[Excerpt provided]
=== Section Start ===

Controlled phase separations in solutions of polyelectrolyte complexes Potential for gene delivery

Salt-induced phase separations in solutions of water soluble non-stoichiometric polyelectrolyte complexes (WPECs) formed by poly(N-ethyl-4-vinylpyridinium) polycation with different polyanions – sodium poly(methacrylate), sodiumpoly(styrenesulfonate), and DNA – have been explored. Stability of both negatively charged WPECs (with host polyanion) and positively charged WPECs (with host polycation) with respect to the added salt was dependent, regarding the analogous manner, on the ratio R of degrees of polymerization of host and guest polyions, R = DPHost/DPGuest. Thus, host oligomers (low R values) were not able to endow the complexes with the solubility, whereas their lengthening (an increase in R at R < 1) resulted in significant extension of the ionic strength region corresponding to homogeneous WPECs solution. At R > 1, the increase in DPHost stabilized WPECs only slightly. Whilst WPECs with host sodium poly(styrenesulfonate) were extremely stable in water-salt media, their phase behavior also obeyed above dependence on R. Variation in DPGuest exerted the same effect; specifically, positively charged WPEC with guest DNA polyanion was markedly stabilized on substitution of “highly polymerized” calf thymus DNA with DNA sample which possessed only 300-500 base pairs, i.e. with increase in R at R < 1. This finding implies that the use of relatively short DNA preparations, most notably oligonucleotides, extends the DP range of polycations feasible for preparing of positively charged WPECs that are soluble at physiological ionic strength and hence, are the most suitable for gene delivery.

=== Section End ===

[Dataset]

=== Section Start ===

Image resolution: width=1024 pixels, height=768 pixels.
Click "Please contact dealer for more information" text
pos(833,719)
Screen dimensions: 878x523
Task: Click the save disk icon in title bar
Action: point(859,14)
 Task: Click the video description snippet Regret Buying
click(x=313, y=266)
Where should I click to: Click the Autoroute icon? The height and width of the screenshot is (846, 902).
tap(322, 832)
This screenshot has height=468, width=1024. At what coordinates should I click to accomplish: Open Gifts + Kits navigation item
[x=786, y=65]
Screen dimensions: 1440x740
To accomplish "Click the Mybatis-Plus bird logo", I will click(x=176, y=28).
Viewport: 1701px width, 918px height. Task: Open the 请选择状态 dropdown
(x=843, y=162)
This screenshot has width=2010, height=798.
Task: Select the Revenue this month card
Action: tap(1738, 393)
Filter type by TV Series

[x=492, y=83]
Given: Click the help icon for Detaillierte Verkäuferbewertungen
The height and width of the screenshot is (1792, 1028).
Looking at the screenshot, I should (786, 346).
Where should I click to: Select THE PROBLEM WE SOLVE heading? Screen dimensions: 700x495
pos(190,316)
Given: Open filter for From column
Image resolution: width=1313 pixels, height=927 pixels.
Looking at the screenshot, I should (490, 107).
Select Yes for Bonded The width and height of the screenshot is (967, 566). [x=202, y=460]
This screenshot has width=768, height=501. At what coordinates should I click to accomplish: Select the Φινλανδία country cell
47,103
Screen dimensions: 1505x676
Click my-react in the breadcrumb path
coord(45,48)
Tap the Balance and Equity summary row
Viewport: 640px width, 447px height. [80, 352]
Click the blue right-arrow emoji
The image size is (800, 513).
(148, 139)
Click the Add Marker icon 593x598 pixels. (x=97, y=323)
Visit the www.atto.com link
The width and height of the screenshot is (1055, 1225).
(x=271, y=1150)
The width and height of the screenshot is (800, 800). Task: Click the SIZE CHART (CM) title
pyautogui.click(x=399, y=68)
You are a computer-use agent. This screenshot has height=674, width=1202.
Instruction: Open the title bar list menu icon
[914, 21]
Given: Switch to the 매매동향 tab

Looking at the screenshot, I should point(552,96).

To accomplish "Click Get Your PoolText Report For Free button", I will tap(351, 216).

=== Section End ===

[Exercise directions]
Answer these questions from the abstract on salt-induced phase separations in polyelectrolyte complex solutions:
(a) Which polycation formed the complexes with the different polyanions?
(b) How is the ratio R defined?
(c) How many base pairs did the shorter DNA sample have?
You can set the material aside.

[Answer below]
(a) Poly(N-ethyl-4-vinylpyridinium).
(b) R is the ratio of the degrees of polymerization of the host and guest polyions, R = DPHost/DPGuest.
(c) 300-500 base pairs.